Since the banlieue riots and the terrorist attacks, migrant parents and their children have found themselves at the center of political and societal worries in France. How do migrant parents and professionals working with them in Paris negotiate what is 'good parenting' in this context?


Paris is committed to providing spaces for parents to share their experiences or to voluntarily seek advice. Migrant parents may attract a different attention. In political debates, they are often seen as too disconnected from schools and other institutions. Paris is also a city of many inequalities that affect its populations. Anick Vollebergh asks how professionals in the domain of parenting interpret and accommodate different ways of parenting in such a political context. How do they seek to stimulate parents to participate in institutions and in neighborhood life and how do they decide which parents need such guidance?
Soukaina Chakkour, on the other hand, investigates what ideas about parenting Egyptian migrant parents encounter when they meet professionals, other parents and teachers. How do these encounters affect how they feel about their place in French society?

Anick Vollebergh

Anick Vollebergh is Postdoctoral researcher and Lecturer at the Department of Anthropology and Development Studies, Radboud University.
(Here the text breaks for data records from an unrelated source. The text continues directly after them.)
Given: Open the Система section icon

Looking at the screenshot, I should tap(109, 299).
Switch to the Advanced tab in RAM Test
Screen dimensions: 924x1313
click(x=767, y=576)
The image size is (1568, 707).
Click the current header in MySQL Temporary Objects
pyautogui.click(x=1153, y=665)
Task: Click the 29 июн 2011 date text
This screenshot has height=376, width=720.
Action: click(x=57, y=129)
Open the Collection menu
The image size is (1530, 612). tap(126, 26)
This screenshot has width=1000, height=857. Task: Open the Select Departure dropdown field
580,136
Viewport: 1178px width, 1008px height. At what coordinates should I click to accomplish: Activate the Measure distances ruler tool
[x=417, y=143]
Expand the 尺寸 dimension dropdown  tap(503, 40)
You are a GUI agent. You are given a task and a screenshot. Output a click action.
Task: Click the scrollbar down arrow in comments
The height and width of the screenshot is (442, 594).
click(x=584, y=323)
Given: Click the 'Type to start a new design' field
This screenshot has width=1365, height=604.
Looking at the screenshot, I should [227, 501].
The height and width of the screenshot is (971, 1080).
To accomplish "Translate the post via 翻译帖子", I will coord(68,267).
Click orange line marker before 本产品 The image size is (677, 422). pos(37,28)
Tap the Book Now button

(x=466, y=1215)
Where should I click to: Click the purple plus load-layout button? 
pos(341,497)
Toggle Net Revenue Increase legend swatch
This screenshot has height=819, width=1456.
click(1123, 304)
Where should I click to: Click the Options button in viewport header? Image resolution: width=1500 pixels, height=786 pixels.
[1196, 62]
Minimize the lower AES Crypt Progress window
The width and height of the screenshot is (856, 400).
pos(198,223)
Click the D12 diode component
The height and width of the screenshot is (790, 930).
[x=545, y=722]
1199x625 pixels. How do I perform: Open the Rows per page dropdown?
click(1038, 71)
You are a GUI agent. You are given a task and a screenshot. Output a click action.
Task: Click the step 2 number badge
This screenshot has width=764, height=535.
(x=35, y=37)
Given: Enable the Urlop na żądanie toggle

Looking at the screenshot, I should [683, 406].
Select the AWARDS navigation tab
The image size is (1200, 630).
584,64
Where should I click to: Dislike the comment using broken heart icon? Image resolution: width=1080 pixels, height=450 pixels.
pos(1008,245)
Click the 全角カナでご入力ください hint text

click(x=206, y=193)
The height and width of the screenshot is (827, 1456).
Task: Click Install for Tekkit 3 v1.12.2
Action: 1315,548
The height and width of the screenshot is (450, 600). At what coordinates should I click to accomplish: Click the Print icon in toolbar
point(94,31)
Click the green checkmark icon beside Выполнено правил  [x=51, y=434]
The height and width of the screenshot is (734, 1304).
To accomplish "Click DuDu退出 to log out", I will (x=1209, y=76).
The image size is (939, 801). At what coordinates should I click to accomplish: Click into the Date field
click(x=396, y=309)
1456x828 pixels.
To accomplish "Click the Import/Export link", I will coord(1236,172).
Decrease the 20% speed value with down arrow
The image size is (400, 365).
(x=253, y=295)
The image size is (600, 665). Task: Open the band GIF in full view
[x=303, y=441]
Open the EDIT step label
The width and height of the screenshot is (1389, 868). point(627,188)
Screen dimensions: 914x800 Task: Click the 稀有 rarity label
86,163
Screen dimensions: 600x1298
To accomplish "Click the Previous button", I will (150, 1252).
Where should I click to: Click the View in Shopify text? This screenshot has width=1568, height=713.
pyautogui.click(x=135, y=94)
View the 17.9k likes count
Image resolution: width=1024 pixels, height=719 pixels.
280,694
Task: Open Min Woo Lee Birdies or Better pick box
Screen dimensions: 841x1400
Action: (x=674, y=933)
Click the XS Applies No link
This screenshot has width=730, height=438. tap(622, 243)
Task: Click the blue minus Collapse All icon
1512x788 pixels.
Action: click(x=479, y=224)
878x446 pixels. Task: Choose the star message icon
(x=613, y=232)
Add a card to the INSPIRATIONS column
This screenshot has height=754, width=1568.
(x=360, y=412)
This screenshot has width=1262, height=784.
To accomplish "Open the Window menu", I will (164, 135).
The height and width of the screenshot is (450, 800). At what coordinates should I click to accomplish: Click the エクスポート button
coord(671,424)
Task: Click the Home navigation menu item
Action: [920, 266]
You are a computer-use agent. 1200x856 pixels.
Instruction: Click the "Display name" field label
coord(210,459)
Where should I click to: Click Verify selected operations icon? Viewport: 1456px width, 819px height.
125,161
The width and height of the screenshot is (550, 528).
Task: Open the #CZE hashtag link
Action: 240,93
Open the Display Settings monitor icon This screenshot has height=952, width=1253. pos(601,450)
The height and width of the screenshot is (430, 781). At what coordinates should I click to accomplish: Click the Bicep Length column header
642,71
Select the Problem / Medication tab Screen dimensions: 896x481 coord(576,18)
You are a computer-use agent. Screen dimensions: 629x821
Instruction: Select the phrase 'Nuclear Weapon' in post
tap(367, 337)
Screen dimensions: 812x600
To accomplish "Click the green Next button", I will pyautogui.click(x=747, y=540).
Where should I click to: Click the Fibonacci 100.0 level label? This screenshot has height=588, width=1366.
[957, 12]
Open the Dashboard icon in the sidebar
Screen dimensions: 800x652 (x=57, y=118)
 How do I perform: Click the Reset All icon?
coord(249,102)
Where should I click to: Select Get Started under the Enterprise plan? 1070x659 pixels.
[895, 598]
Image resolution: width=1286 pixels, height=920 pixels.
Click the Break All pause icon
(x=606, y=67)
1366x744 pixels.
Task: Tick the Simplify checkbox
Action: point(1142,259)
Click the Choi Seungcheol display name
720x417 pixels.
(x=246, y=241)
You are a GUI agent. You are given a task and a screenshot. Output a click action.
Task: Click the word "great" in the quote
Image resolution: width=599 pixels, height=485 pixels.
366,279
She was trained as an anthropologist at the University of Amsterdam. Her PhD dissertation (UvA, 2016) traces the affective politics mobilized by the notion of 'living together' in two diverse neighborhoods in Antwerp, Belgium. Her work deals with the intersection of culturalist and secularist politics, urban governance, the rise of the populist right, and (pious) Judaism in postcolonial Europe. In the ReEu project, she investigates how professionals in the domain of parenting in Paris craft notions and practices of 'good parenting' as they engage with their diversifying clientele and current political anxieties.

Soukaina Chakkour

Soukaina Chakkour is a PhD candidate at the Department of Anthropology and Development Studies, Radboud University. As a researcher in the “Reproducing Europe” project, she examines how everyday citizenship is negotiated among Egyptian migrants in Paris. Soukaina holds a BA in International studies from Al Akhawayn University in Ifrane, Morocco and a double Masters in Gender Studies from Lodz University, Poland and Utrecht University, the Netherlands.